** Texto proporcionado **
◆ ◆ ◆ ◆ ◆

Un ataque mucho más reciente a la novela realista
lo propina el novelista norteamericano Rick Moody, contemporáneo de Franzen:
“La novela realista necesita una patada en el culo. El género, con sus
epifanías, su acción creciente, sus movimientos predecibles, su humanismo
convencional, puede entretenernos todavía y conmovernos en ocasiones, pero para
mí resulta política y filosóficamente dudoso y a menudo aburrido. Por tanto,
necesita una patada en el culo”.
Para Roland Barthes, por su parte, el realismo ya
ni siquiera se refiere a la realidad (la idea decimonónica de que cada palabra
en un relato tiene una relación transparente con su referente en la realidad).
Según Barthes, como lo menciona en S/Z, el realismo no es realista. El realismo no es sino un sistema de
códigos convencionales, una gramática tan ubicua que no notamos la forma en que
estructura la narrativa burguesa. La función de la narrativa para él y muchos
otros no es ya representar. Para Barthes, como para muchos críticos actuales,
lo que ocurre incluso en el realismo es sólo lenguaje, “la aventura del
lenguaje, la incesante celebración de su llegada”. ¿Entonces, por qué, si según
Barthes en la literatura no hay mímesis en absoluto, hasta hoy día a muchos lectores nos siguen
estremeciendo los baños de sangre en las novelas de McCarthy o de Coetzee tanto
como las epopeyas familiares de Philip Roth o John Updike?
“Todo escritor cree que es realista —dice Alain
Robbe-Grillet citado por el crítico James Wood—. Nadie se llama a sí mismo
abstracto, ilusorio, quimérico, fantástico. Pero si todos los escritores están
congregados bajo la misma bandera, no es porque estén de acuerdo en lo que es
el realismo; es porque quieren usar una idea diferente de realismo para
separarse de cada uno de los demás”. Esta ambigua postura asumida por algunos
de los tildados narradores realistas podría resumirse en un viejo berrinche de
Flaubert: “Detesto el realismo, pero andan diciendo que soy uno de sus
pontífices”. O de esta otra forma: No hay que abjurar del realismo sólo porque
el realismo que uno hace no es lo bastante original.

◆ ◆ ◆ ◆ ◆

** Material recopilado **
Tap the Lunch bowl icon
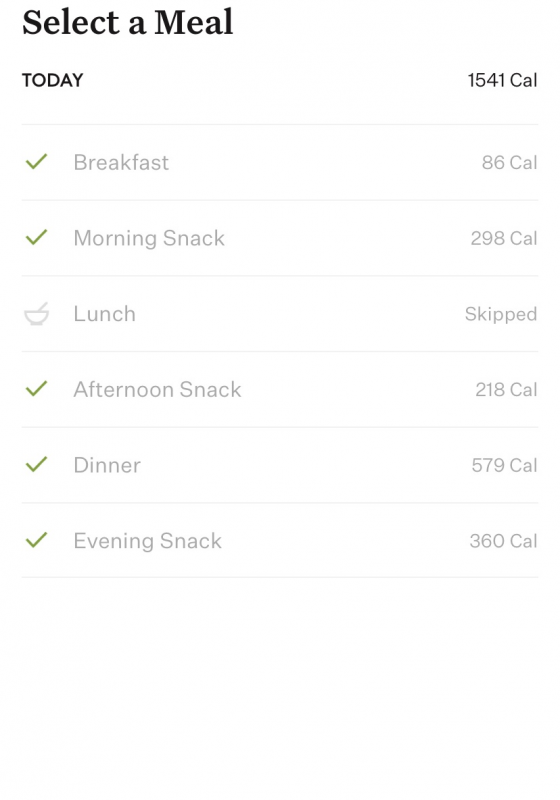This screenshot has width=560, height=800. pyautogui.click(x=37, y=313)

◆ ◆ ◆ ◆ ◆

** Ejercicio propuesto **
Prosigue el texto sobre la novela realista a partir de su última oración.

** Respuesta esperada **
2. La libertad de mercado promueve la competencia
Competencia. El motor de los mercados libres y, junto a la
acumulación de riqueza y el individualismo, uno de los preceptos fundamentales
del liberalismo y de la cultura de éxito norteamericana. Existe un texto
reciente y ahora famoso sobre la competencia. Sobre la competencia entre dos
escritores norteamericanos. Un matrimonio de escritores norteamericanos, para
ser precisos. Una competencia encarnizada, para ser más precisos todavía. El
ensayo se llama Envidia y
apareció en la revista Granta en junio de 2003. Y es famoso no sólo por el
hecho de que su protagonista sea Jonathan Franzen, el autor más visible y
exitoso de su generación (tras el suicidio de David Foster Wallace, gran amigo
suyo y acérrimo competidor declarado), sino porque además su autora es Kathryn
Chetkovich, la segunda esposa de Franzen y fuente de las más rancias envidias y
rencores hacia éste al no poder estar a la altura del talento ni del ritmo de
escritura de su ex marido, como ella misma, llena de rencor y frustración, lo
declara en su vendetta. Este evento podría ser meramente anecdótico y accesorio
para un lector de Libertad (Salamandra,
2011), la más reciente novela de Jonathan Franzen después de casi diez años de
silencio, de no ser porque existen notables paralelismos entre la ex esposa del
autor y Patty Berglund, el personaje central de Libertad, quien relata en tercera persona buena parte del
libro como consejo de su terapeuta tras un matrimonio malavenido.
Tal como la ex esposa de Franzen, Patty Berglund
es una competidora nata que admira y promueve la competitividad como valor
esencial incluso dentro de su hogar. Ella lo admite y no encuentra vergüenza en
esto. Educada en el seno de una familia citadina y progresista de Nueva York,
de padres involucrados en la vida política de su comunidad y en el Partido
Demócrata, Patty, no obstante, es una mujer de temperamento más bien
indiferente al ámbito comunitario. Individualista. Independiente. Sedienta de
triunfo. Ganadora. Patty es una estudiante becada por una universidad del Medio
Oeste como basquetbolista que llega por esfuerzo propio a ser miembro del
segundo equipo de EEUU hasta que una lesión en la rodilla le impide seguir
jugando. Patty se vuelve con el tiempo el ama de casa perfecta, alcohólica pero
funcional, políticamente correcta hacia el exterior, entre los otros jóvenes
matrimonios pioneros durante la administración Clinton de Ramsey Hill en Saint
Paul, Minnesota (justo en la calle donde se crió Francis Scott Fitzgerald).
Aunque ella misma podría encarnar a la perfección los valores del
neoliberalismo y encajar en el estereotipo de redneck o hillbilly (no tiene inquietudes intelectuales de ninguna índole, es incapaz de
tocar un libro y escucha sólo música country), Patty es al mismo tiempo una
mujer de incorruptible sentido de justicia capaz de rajar con una navaja las
llantas de la camioneta del vecino republicano en defensa del honor del
presidente demócrata Bill Clinton luego del escándalo Lewinsky. Ésa es Patty.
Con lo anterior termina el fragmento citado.